Supplied passage:
● ● ● ● ●

Anyhow, knowing there is such a problem, I still think it should be solved, given the value such information would provide.

Yes it would, you are right, but then you are back to putting a motion detector in the restroom. Kind of creepy. LOL

Agreed those types of systems are known as “expert systems” they use AI techniques aimed at a very specific situation. The challenge becomes when those expert systems have to begin talking with each other to more fully understand their environment.

yes when you are running things through a 3rd party hub like wink, Hue hub, smart things, etc, you would never be sure if the change was due to someone physically flipping a switch, or an automation managed by that other hub. However, I think there are three sources of changes to HA. One is the UI, the other is the automation engine, and the final is the interface with the outside world be it hubs or switches directly. If we could at least capture that information, we would know whether it’s an external or internal influence that caused the state to change.

To me the problem is how to setup the data structure to make an efficient storage and retrieval process. If you try to do it with bit operations (one bit per device) when you consider all the devices we have, you start running out of bits quick.

I only skimmed this thread, so if I repeat something, oops.

First off, I applaud the intention to learn from the HASS data. We tried to promote that with Jupyter notebooks but it did not get any traction.

So now about the data in Home Assistant.

First, there are 5 different types of devices and how they tell Home Assistant about their state: assume, cloud poll, cloud push, local poll, local push (read more about what they are here).

When we call a service, let’s say from the frontend, the code looks as follows (slightly simplified):

yield from device.turn_on()

if device.should_poll:
    yield from device.update_ha_state()

● ● ● ● ●

Recorded information:
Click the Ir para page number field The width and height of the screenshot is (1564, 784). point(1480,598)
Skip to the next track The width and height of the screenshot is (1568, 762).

● ● ● ● ●

Required work:
(a) Write out the part of the Home Assistant discussion starting at "I only skimmed" and ending at "in Home Assistant.".
(b) In the Home Assistant discussion, what are the five types of devices, grouped by how they report their state to Home Assistant?
(c) Proceed with the Home Assistant discussion from where it stops.

Answer set:
(a)
I only skimmed this thread, so if I repeat something, oops.

First off, I applaud the intention to learn from the HASS data. We tried to promote that with Jupyter notebooks but it did not get any traction.

So now about the data in Home Assistant.

(b) Assume, cloud poll, cloud push, local poll, and local push.

(c)
That means that if we are polling a device, and we refresh a device right after calling a method on it, we can assume that the state update was because of the method we called. However, it doesn’t have to be: if we update device at T, call a method at T+15 and update the state right away, any change happened in the last 15 seconds could be attributed to our service call.

It’s different for devices that push their state. In that case we will not ask for a state update after calling a method because the device will let us know when something has changed. In this case we could add some time based logic: if a new state gets pushed and we called a method within a second, attribute the state change to the method we called. However, now we are hard coding this and the time might be different per device or your algorithm sees it differently.

All of this gets even more complex when you start turning on groups or scenes, as it can impact a lot of different things.

So there is no consistent approach to attribute a state change to a device. It also would require a significant change to the core and every component.

An easier and cleaner solution would be to add a source attribute to service calls. That way, it’s up to the parser of the event stream to decide which state changes should be attributed to what. The nice thing here is also that the source parameter could be inherited. So when you call a service to activate a script and the script then turns on a light, we could still attribute that 2nd call to the original source.

For source names, we should use the entity_id of the source if possible and fall back to just the domain. Examples of sources:

  • rest (should be api because that’s how the component is called but that’s confusing…)
  • websocket
  • automation.all_gone (we can differentiate between automations using entity_id)
  • device_sun_light_trigger (this is an automation component without entities)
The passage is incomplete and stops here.